## Task requirements
From the entries below, return only the lines starting at the one that contains "When Unplanned (48, 266)" and ending at the one that contains "14; (364, 2317)", exactly as they stand.

## Source information
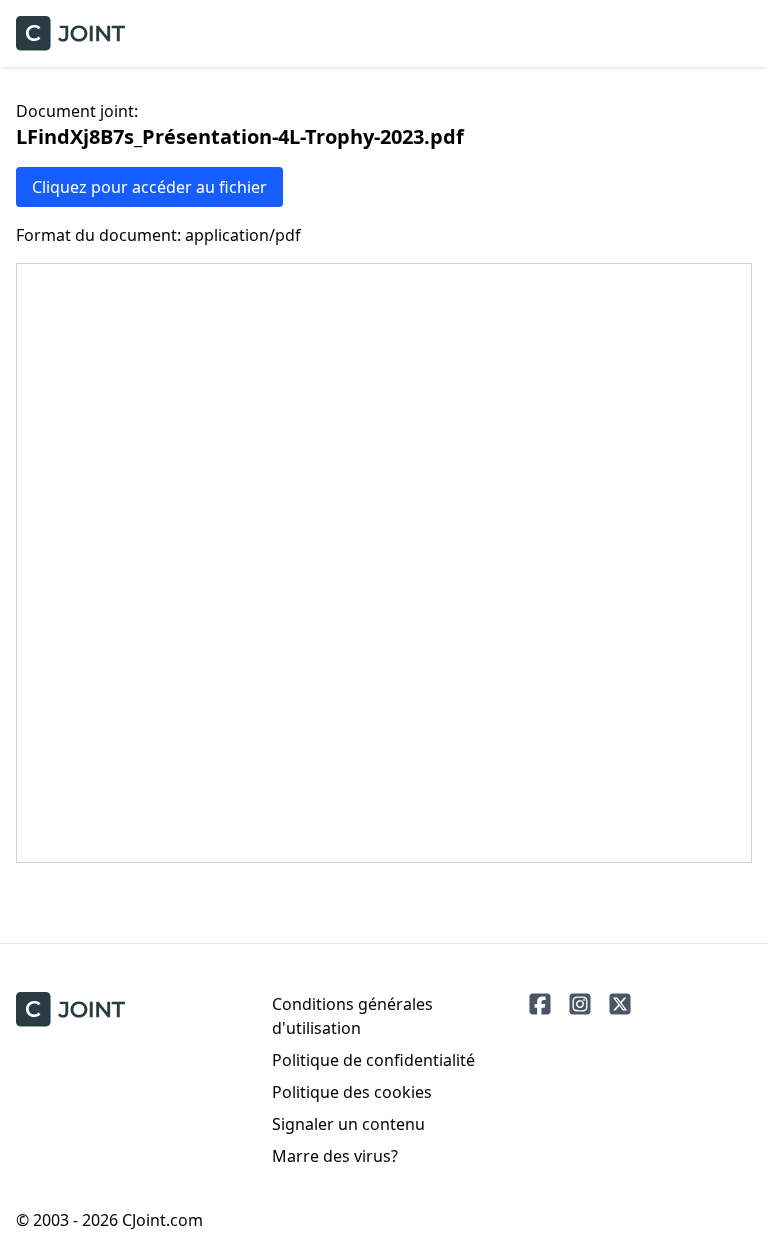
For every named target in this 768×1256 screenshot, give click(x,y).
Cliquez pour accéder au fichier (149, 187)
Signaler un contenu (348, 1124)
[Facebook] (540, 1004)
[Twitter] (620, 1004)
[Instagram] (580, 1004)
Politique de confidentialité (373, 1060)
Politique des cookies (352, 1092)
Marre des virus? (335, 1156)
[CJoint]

* * *

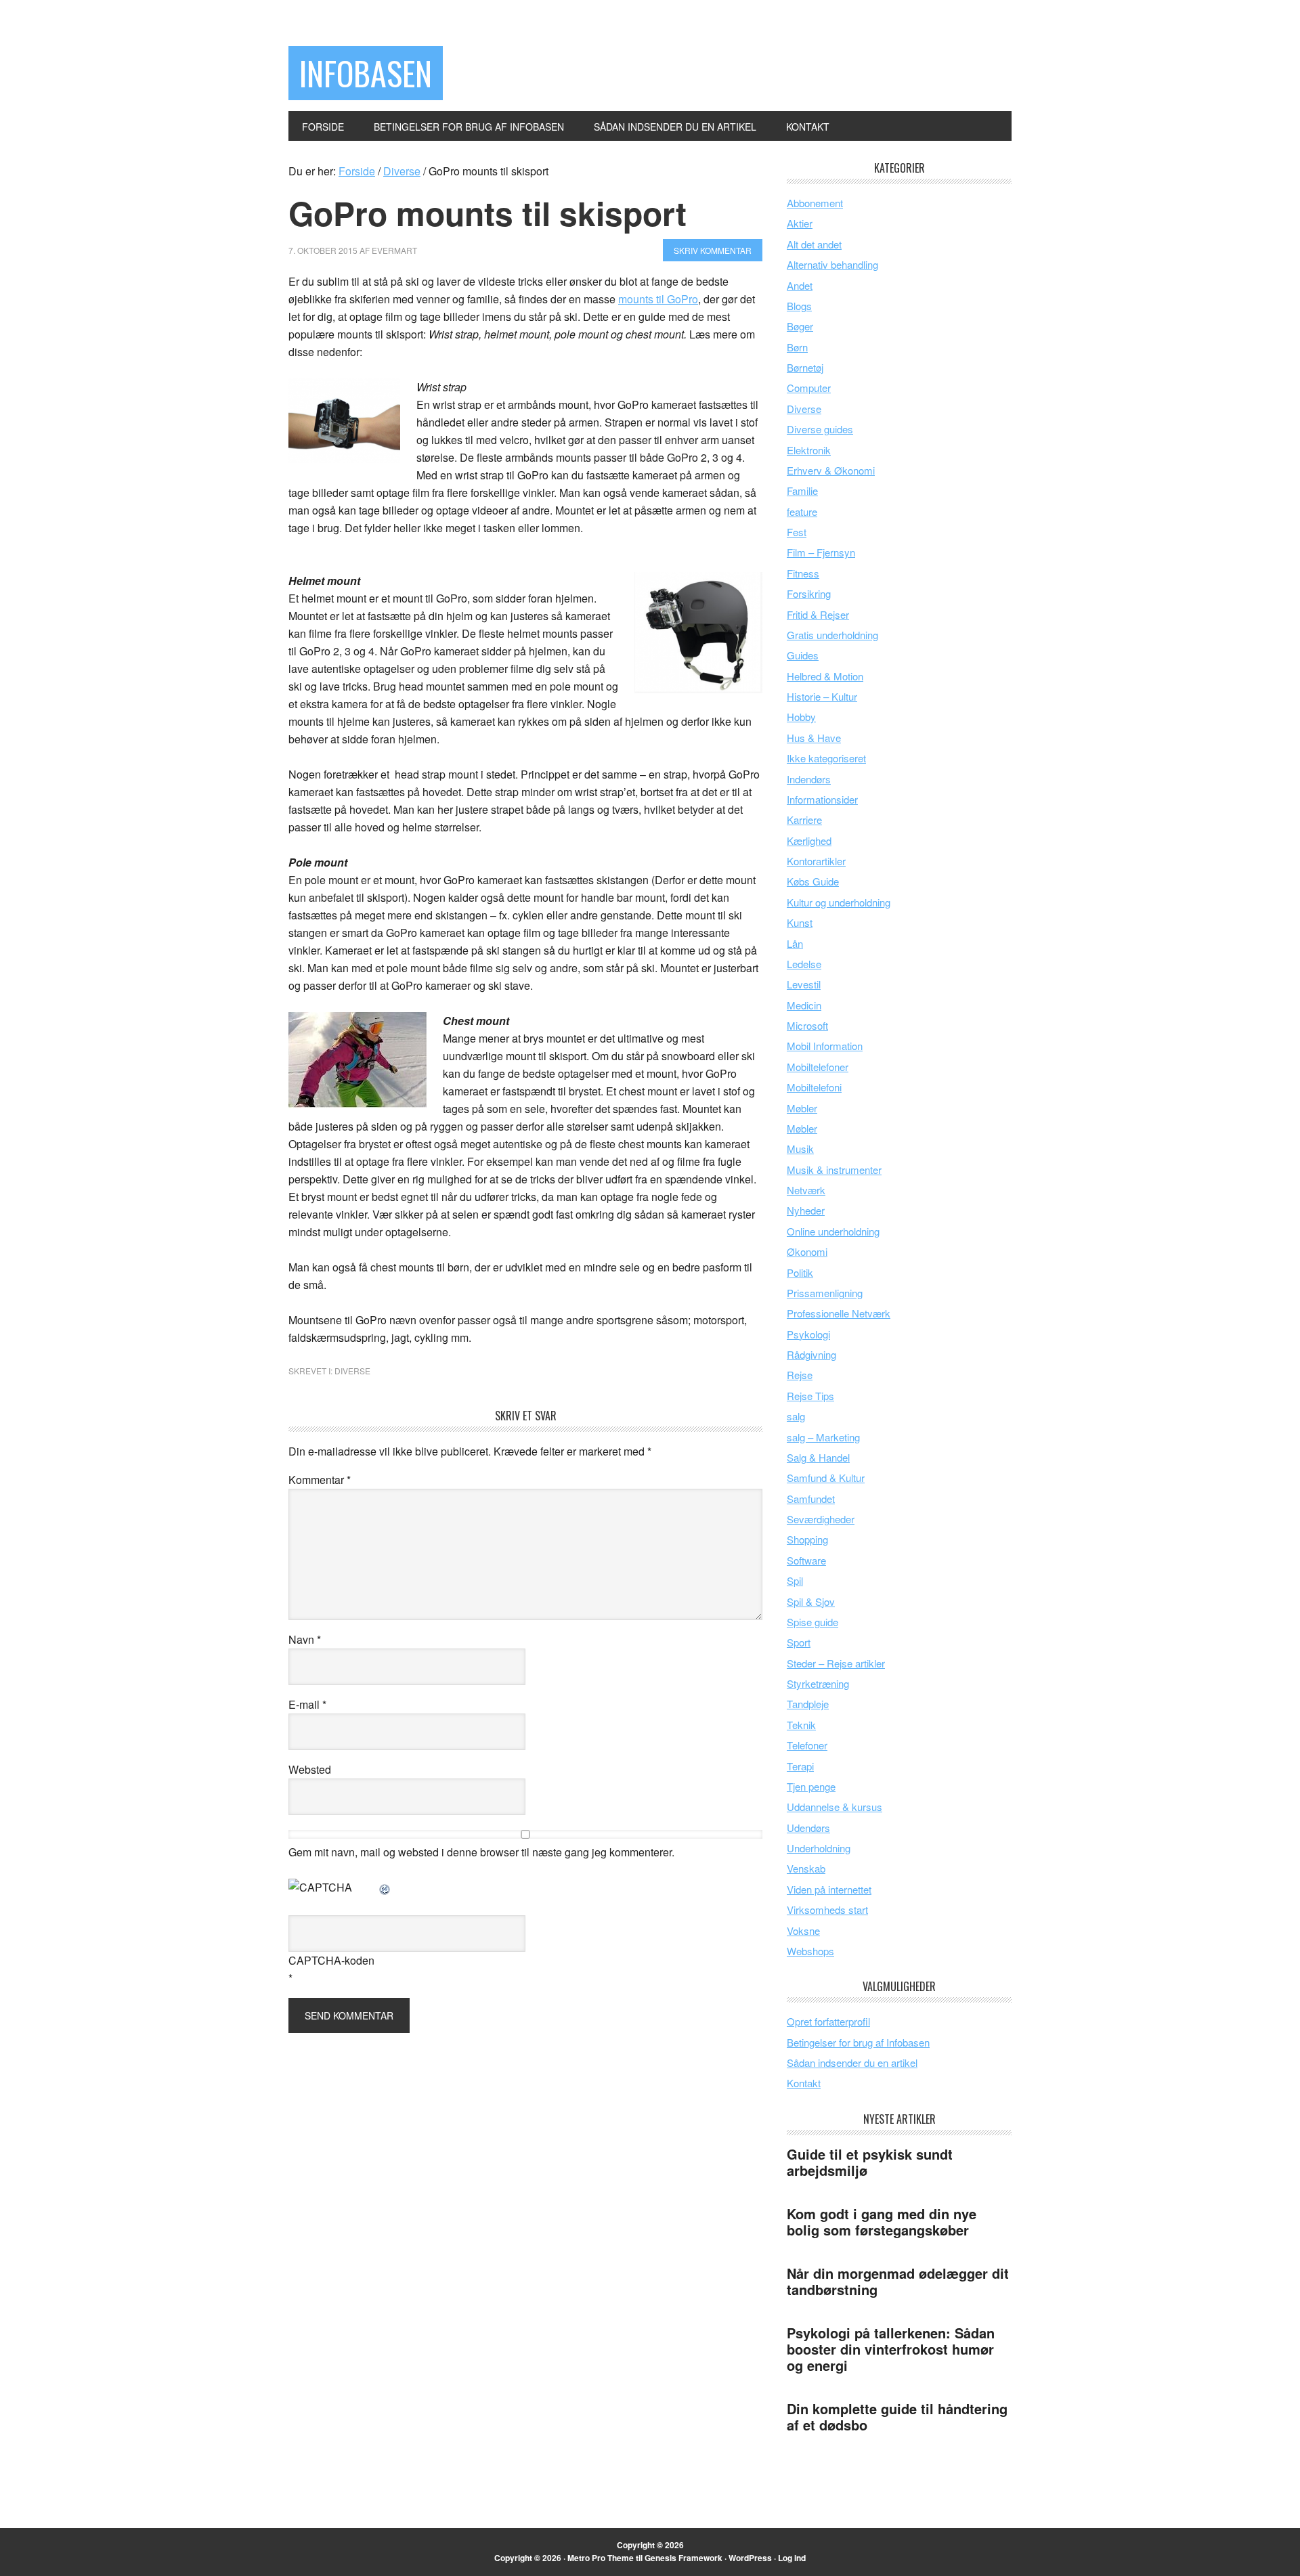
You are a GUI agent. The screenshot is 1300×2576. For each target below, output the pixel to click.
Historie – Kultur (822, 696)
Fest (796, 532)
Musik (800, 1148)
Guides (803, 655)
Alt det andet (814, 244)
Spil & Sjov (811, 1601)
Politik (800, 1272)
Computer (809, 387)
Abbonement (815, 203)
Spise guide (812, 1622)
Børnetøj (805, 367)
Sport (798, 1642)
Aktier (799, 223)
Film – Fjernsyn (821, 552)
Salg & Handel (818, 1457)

* * *

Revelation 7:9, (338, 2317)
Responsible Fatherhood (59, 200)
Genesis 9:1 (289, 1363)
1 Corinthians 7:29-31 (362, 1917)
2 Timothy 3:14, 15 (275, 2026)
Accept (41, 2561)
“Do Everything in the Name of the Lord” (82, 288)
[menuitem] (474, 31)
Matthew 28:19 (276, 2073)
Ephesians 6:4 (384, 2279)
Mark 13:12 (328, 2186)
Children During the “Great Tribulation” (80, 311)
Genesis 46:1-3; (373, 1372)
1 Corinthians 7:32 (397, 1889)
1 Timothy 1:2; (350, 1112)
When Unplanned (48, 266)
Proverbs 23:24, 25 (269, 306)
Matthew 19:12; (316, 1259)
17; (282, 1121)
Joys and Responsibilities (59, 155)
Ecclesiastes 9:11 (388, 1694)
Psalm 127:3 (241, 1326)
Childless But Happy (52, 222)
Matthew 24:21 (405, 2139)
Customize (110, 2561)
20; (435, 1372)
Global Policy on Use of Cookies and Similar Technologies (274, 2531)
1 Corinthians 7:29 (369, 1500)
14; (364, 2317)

## Expected answer
When Unplanned (48, 266)
Proverbs 23:24, 25 (269, 306)
Matthew 19:12; (316, 1259)
17; (282, 1121)
Joys and Responsibilities (59, 155)
Ecclesiastes 9:11 (388, 1694)
Psalm 127:3 (241, 1326)
Childless But Happy (52, 222)
Matthew 24:21 (405, 2139)
Customize (110, 2561)
20; (435, 1372)
Global Policy on Use of Cookies and Similar Technologies (274, 2531)
1 Corinthians 7:29 (369, 1500)
14; (364, 2317)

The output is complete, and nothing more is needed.